-- begin GIVEN RECORDS --
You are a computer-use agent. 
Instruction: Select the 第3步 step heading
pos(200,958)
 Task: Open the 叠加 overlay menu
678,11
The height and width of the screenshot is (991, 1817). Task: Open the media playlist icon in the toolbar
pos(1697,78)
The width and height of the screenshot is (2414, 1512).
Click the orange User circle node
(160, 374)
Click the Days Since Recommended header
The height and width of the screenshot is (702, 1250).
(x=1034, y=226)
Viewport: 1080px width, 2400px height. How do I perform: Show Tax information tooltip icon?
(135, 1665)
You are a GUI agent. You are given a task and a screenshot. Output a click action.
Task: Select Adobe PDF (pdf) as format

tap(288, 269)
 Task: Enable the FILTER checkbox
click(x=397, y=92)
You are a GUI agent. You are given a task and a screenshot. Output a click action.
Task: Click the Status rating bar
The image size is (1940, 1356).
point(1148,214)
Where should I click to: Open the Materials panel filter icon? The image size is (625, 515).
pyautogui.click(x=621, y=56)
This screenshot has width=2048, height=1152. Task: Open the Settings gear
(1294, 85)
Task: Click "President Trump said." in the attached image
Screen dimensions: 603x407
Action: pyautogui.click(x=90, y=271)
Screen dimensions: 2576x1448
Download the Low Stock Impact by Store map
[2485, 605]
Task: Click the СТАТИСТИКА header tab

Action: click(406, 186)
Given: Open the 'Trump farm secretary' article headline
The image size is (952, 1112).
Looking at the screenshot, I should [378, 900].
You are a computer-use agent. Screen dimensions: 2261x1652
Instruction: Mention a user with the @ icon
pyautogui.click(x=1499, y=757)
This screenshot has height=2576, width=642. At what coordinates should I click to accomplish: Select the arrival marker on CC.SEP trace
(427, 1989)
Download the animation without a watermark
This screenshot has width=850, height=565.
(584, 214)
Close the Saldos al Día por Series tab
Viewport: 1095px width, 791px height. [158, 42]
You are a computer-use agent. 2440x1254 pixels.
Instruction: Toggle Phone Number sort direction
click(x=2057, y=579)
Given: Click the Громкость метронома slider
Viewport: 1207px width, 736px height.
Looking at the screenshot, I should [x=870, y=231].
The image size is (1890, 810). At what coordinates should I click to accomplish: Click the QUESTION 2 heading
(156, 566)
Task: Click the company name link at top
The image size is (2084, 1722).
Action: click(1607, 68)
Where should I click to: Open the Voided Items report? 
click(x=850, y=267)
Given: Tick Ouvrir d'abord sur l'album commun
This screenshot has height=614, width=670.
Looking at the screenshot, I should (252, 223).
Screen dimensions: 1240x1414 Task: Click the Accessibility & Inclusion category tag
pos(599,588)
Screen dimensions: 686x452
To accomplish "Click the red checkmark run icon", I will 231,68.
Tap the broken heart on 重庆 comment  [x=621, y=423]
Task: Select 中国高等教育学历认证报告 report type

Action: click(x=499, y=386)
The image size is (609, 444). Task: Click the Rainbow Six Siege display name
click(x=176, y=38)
-- end GIVEN RECORDS --
Pick out every line in the items above that contains the string "size", and copy each one.

EXERCISE SOLUTION:
The image size is (1940, 1356).
Where should I click to: Open the Materials panel filter icon? The image size is (625, 515).
The image size is (952, 1112).
The image size is (1890, 810). At what coordinates should I click to accomplish: Click the QUESTION 2 heading
The image size is (2084, 1722).
The image size is (609, 444). Task: Click the Rainbow Six Siege display name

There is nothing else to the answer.